Objective: Learn how to do programming in `Python` interactive robot learning.
- Machine learning / Human Robot Interaction (HRI)
- Reinforcement learning (rewards, human feedback)
- Supervised learning
- Immitation learning

**Organization**: Lectures and Practical Labs **(TP 40%)** + Final project **(40%)** and exam **(20%)**

**Lecturers**: 
- Silvia TULLI - mail: silvia.tulli@sorbonne-universite.fr
- Hamed RAHIMI - mail: hamed.rahimi@sorbonne-universite.fr

**Student**: William WU - mail: william.wu@etu.sorbonne-universite.fr

___

# Learning goals

By the end of this lecture, you should be able to:
- Explain each of the key ingredients of
imitation learning (demonstrations,
environment, policy class, loss function,
learning algorithm)
- Define different imitation learning techniques, their strengths and limitations state visitation frequency, occupancy
frequency and distributional shift
- Explain the underlying differences between direct policy learning vs.
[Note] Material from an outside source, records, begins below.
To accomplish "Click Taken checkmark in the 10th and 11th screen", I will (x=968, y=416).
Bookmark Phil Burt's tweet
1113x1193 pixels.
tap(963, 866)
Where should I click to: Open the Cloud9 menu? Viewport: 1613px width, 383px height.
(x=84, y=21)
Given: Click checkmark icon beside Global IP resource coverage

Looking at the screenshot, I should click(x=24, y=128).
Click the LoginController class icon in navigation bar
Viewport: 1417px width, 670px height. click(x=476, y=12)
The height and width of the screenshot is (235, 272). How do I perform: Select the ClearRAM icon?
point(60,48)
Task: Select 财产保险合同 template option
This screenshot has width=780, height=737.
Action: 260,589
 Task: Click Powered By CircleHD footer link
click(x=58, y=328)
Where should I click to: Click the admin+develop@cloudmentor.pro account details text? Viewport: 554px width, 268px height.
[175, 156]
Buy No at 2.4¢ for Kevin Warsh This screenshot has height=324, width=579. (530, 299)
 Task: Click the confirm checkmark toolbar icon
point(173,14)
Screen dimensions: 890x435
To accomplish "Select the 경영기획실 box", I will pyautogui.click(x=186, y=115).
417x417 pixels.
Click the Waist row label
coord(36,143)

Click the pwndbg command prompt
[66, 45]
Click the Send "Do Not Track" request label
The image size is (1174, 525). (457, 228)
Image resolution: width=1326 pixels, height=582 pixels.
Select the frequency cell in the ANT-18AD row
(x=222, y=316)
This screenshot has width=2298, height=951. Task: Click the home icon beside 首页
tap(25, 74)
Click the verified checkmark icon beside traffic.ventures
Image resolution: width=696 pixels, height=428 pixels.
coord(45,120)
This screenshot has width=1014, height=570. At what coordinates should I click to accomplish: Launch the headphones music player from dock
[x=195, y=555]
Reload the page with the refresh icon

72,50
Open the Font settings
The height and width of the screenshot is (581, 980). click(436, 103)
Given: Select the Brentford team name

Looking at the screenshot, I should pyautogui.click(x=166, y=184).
Inverse Reinforcement Learning (IRL)
- Explain different reward function representations in IRL
- Define four main problems and solutions related to IRL:
    - reward function ambiguity (degeneracy)
    - expert suboptimality
    - computational intensiveness
- Master the following three learning algorithms:
    - Behavioral Cloning (BC)
    - DAgger
    - Apprenticeship Learning IRL

___

# 1) Behavioral Cloning Algorithm

IL formulated as standard machine learning problem:
- Fix a policy class
    - e.g., support vector machine, neural network, decision tree, deep belief net...
- Estimate a policy (= mapping from states to actions) from the training examples

$D = {(s_0, a0), (s1, a_1), (s_2, a_2), ..., (s_n, a_n)}$

### Distributional Shift

Common assumption is that train and test set are independent and identically distributed (i.i.d.)
However, $p_{\pi*}(O_t) \neq p_{\pi_{\theta}}(O_t)$

#### Why does it matter ?

- At each step, $BC$ policy has error rate $\epsilon$ (e.g., 5% mistakes)
- After $T$ steps, expected errors: $O(\epsilon T ^ 2)$
- Example: 1% error rate over 100
steps ≈ 63% chance of failure

#### Why i.i.d. breaks:

- Supervised learning: test data ~ training data
- Sequential decisions: $p(s_t|\pi) \neq p(s_t|\pi*)$ after errors

#### Behavioral Cloning (supervised learning):

$ \arg \min \mathbb{E}_{(s,a^*) \sim P^*} L(a^*, \pi_{\theta}(s)) $ : Distribution provided exogenously

#### (General) Imitation Learning:

$ \arg \min \mathbb{E}_{s \sim P(s|\theta)} L(\pi^*(s), \pi_{\theta}(s)) $ : Distribution depends on the rollout $P(s|\theta)$ = state distribution of $\pi_{\theta}$

#### Types of Imitation Learning

| Method | Direct Policy Learning | Reward Learning | Access to Environment | Interactive Demonstrator | Pre-collected Demonstrations |
|--------|------------------------|-----------------|----------------------|-------------------------|-----------------------------|
| Behavioral Cloning | Yes | No | No | No | Yes |
| Direct Policy Learning (Interactive IL) | Yes | No | Yes | Yes | Optional |
| Inverse Reinforcement Learning | No | Yes | Yes | No | Yes |



# 2) DAgger Algorithm

Initialize $D \leftarrow \emptyset $.  
Initialize $\hat{\pi}_1$ to any policy in $\Pi$.  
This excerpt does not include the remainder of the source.